*** TEKS BACAAN ***

Teknik Flat Lay Photography untuk
pakain tari dan sesajen. Teknik ini menata
obyek di atas background dan difoto secara
bird eye (foto dari atas). Teknik Long
Exposure dengan Open Flash untuk
gerakan tari agar mendapatkan wujud
gerakan tari dalam satu frame foto. Teknik
Still Life untuk properti tari seperti jaranan,
pecut dan gamelan. Semuanya dilakukan
dengan dua lampu studio.
5) Tahap pengerjaan karya
Pengerjaan karya etnofotografi ini
ada beberapa tahap yang harus ditempuh
agar dalam proses pengerjaan karya tidak
rumit dan penyajiannya terkesan lebih
sederhana dan tidak membingungkan.

*** INFORMASI YANG DIBERIKAN ***

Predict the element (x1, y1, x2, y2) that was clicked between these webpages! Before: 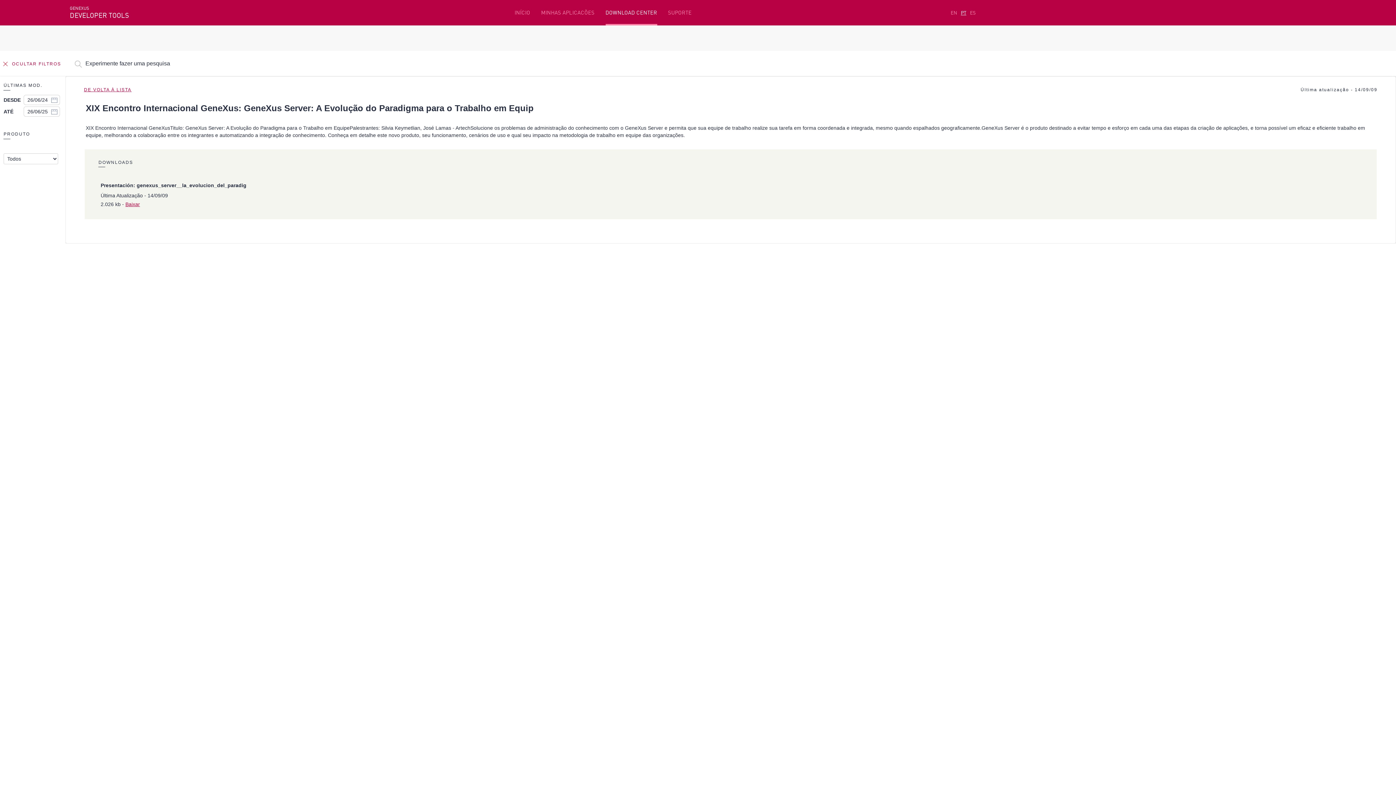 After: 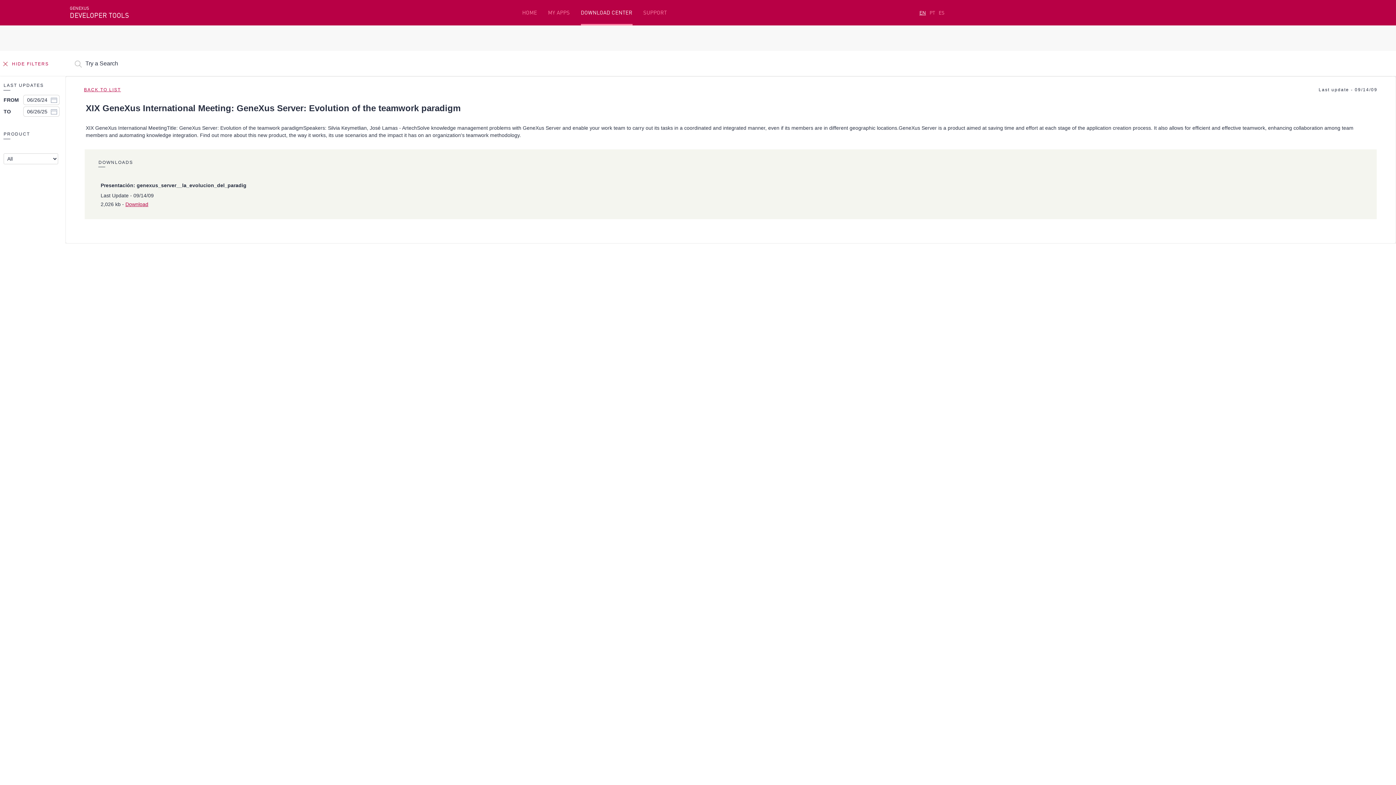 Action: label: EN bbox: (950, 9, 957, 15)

***
*** INFORMASI YANG DIBERIKAN ***

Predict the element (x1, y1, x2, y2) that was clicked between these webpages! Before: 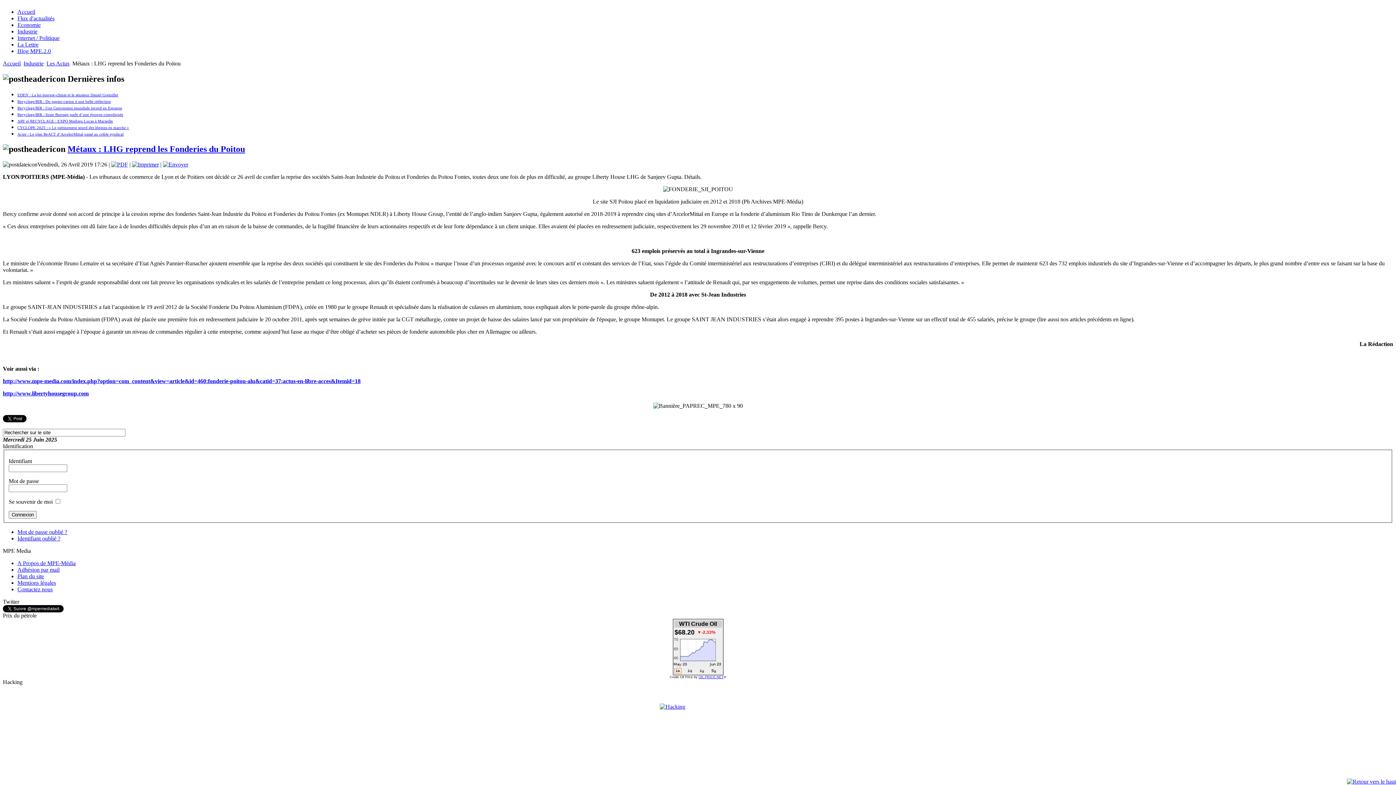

***

Jawablah berdasarkan teks bacaan:
1. Teknik apa yang dipakai untuk memotret gerakan tari?
2. Properti tari apa saja yang disebut untuk teknik Still Life?
3. Berapa lampu studio yang digunakan untuk semua teknik itu?
Gunakan teks bacaan saja sebagai sumber jawaban.

1. Teknik Long Exposure dengan Open Flash.
2. Jaranan, pecut, dan gamelan.
3. Dua lampu studio.